Four Notre Dame Law students gained valuable exposure this summer in the area of religious-institutions practice. Sponsored by the Law School’s Program on Church, State & Society, each summer fellow assisted a religiously affiliated organization or law firm that serves such organizations.
David Spicer worked as a law and policy intern for Migration and Refugee Services at the U.S. Conference of Catholic Bishops in Washington, D.C.
"Throughout the course of my internship, I collaborated with a number of experienced attorneys to promote the Church's teachings on migration, human dignity, and the family, from revising educational resources to drafting language for regulatory comments and letters sent to congressional leaders," Spicer said. "Not only did I feel like I was doing meaningful work, but I also gained valuable, real-world legal experience. All the while, I had to grapple with the unique challenges that exist at the intersection of church and state."

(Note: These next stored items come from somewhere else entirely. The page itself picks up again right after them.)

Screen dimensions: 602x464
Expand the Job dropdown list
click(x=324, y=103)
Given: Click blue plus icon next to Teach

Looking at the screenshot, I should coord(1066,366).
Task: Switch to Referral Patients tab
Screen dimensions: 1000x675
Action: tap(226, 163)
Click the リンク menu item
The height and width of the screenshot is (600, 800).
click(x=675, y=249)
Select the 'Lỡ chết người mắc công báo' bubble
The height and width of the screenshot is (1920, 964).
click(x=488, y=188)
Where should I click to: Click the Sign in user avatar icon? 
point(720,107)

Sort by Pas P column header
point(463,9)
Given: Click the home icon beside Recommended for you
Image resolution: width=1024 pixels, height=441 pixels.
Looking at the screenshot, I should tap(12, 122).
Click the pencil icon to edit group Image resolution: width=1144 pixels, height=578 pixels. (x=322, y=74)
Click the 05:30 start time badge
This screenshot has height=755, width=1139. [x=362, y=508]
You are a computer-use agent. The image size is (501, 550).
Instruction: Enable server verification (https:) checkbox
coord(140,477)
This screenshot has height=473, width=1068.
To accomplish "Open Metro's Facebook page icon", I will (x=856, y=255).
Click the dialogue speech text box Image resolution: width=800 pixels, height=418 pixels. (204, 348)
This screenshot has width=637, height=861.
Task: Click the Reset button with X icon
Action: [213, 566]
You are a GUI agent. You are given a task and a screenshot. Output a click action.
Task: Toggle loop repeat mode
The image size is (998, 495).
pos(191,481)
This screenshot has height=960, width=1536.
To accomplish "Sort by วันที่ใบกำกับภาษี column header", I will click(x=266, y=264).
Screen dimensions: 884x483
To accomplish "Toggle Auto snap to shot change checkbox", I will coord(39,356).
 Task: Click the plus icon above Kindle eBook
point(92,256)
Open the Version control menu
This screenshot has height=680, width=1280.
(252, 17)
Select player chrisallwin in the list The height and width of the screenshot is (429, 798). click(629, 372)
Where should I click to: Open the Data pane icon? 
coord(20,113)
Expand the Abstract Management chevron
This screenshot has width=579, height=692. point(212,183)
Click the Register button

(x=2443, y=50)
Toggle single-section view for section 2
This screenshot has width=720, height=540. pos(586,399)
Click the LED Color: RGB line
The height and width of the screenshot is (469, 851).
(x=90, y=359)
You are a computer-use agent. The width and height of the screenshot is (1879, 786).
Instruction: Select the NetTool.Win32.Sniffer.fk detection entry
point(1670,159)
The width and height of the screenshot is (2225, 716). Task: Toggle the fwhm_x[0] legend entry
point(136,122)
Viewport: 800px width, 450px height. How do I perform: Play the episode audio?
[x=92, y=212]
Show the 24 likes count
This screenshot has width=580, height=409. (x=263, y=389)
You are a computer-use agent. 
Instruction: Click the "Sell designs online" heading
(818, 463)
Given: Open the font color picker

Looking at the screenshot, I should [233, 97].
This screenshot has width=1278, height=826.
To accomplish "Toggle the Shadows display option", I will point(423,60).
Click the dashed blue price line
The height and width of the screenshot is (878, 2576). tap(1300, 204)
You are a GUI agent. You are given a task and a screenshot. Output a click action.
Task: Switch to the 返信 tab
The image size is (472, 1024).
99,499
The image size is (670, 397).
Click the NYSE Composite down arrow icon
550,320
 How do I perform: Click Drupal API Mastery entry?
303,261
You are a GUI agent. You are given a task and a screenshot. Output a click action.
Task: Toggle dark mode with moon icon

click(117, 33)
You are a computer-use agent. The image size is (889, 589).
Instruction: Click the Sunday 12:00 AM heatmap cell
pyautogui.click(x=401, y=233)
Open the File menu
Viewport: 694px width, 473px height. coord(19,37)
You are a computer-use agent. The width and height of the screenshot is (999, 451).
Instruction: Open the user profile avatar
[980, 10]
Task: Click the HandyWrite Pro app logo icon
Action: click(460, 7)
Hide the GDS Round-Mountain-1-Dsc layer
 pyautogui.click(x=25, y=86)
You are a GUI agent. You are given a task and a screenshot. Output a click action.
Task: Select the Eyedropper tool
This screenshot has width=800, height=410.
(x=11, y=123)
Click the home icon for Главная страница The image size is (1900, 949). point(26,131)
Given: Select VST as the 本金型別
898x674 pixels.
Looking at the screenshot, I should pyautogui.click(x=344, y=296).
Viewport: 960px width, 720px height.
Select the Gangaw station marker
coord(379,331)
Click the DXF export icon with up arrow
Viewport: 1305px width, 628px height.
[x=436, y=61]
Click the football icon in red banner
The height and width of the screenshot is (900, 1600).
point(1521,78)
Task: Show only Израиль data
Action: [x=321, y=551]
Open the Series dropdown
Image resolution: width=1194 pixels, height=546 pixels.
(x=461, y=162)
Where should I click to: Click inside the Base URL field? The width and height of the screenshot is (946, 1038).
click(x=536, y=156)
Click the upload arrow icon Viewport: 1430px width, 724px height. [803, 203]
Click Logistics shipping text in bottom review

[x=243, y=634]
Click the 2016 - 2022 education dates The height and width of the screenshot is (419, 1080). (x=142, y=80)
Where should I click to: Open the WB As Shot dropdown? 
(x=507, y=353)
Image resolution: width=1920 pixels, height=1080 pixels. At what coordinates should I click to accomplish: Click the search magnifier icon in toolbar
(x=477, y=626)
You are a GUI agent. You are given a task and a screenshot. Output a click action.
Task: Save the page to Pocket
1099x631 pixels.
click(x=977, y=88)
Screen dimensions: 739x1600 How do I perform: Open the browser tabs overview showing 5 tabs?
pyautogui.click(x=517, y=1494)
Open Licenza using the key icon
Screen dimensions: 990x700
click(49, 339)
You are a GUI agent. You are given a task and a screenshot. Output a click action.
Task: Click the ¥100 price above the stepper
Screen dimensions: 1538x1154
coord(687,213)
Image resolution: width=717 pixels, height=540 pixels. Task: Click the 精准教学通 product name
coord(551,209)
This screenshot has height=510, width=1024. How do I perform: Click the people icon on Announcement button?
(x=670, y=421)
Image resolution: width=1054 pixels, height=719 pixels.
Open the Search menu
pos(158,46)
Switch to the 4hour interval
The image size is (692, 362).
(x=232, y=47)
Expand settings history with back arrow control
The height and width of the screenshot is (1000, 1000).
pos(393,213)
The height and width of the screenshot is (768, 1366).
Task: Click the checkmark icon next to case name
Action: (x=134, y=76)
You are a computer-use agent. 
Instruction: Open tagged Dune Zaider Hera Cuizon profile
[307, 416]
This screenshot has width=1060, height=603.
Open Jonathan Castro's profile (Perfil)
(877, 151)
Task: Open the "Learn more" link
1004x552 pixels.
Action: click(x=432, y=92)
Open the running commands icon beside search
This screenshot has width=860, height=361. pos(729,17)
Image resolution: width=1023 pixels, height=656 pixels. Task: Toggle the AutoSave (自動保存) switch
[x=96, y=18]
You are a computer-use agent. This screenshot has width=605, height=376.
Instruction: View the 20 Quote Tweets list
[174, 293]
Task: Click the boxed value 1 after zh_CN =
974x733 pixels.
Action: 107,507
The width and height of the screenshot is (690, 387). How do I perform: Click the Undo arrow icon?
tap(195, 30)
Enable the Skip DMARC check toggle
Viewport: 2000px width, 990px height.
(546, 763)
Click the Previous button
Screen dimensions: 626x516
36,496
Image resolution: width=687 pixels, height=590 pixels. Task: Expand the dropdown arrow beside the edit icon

Judah Maxwell worked as a legal intern for the Archdiocese of Oklahoma City under the Chancellor, Michael Scaperlanda.
“I was able to perform legal work in diverse areas of the law, from corporate and labor law, to liability and property management, the latter of which is an interest of mine going forward. While I will use much of what I learned this summer going forward, the thing that will perhaps benefit me the most was gaining an insider perspective on the governance of a large entity like the Archdiocese; especially how people inside the organization must navigate and employ various aspects of the law to help accomplish their objectives,” Maxwell said.
Seth Sanders worked for Wagenmaker & Oberly in Chicago. The firm provides legal counsel to nonprofit organizations across the nation. His primary role was to assist in researching and creating initial drafts of work products. Some of these products included bylaws, IRS Form 1023s (501(c)(3) Application Form), and nonprofit risk management strategies.
“I saw my summer as an opportunity to learn more about the technical side of being a religious institution. These organizations face unique challenges in areas such as communicating with the IRS, obtaining real estate tax exemption, and effectively operating as a corporation,” Sanders said. “Wagenmaker & Oberly provided the chance to get a broad understanding in all of these matters. My growth over this summer is reflected in my understanding of nonprofit regulation, as well as a practical understanding of how to integrate into a law firm culture.”
Sofia Skok worked as an intern in the Office of Legal Services of the Archdiocese of Chicago.
“As a Church, State & Society fellow, I had the opportunity to work on substantive issues in a variety of legal practice areas. The team of attorneys at the Archdiocese of Chicago took time to explain how my assignments fit into broader legal and organizational contexts,” Skok said. “Through this feedback, I further shaped my practice area interests and learned about the unique legal considerations related to religious organizations.”
The fellowship program is one of the many ways the Program on Church, State & Society seeks to educate young lawyers about the relationship between law and religion. The fellowships allow students to experience a variety of career options that combine law and religion and involve legal services to religious institutions of all types.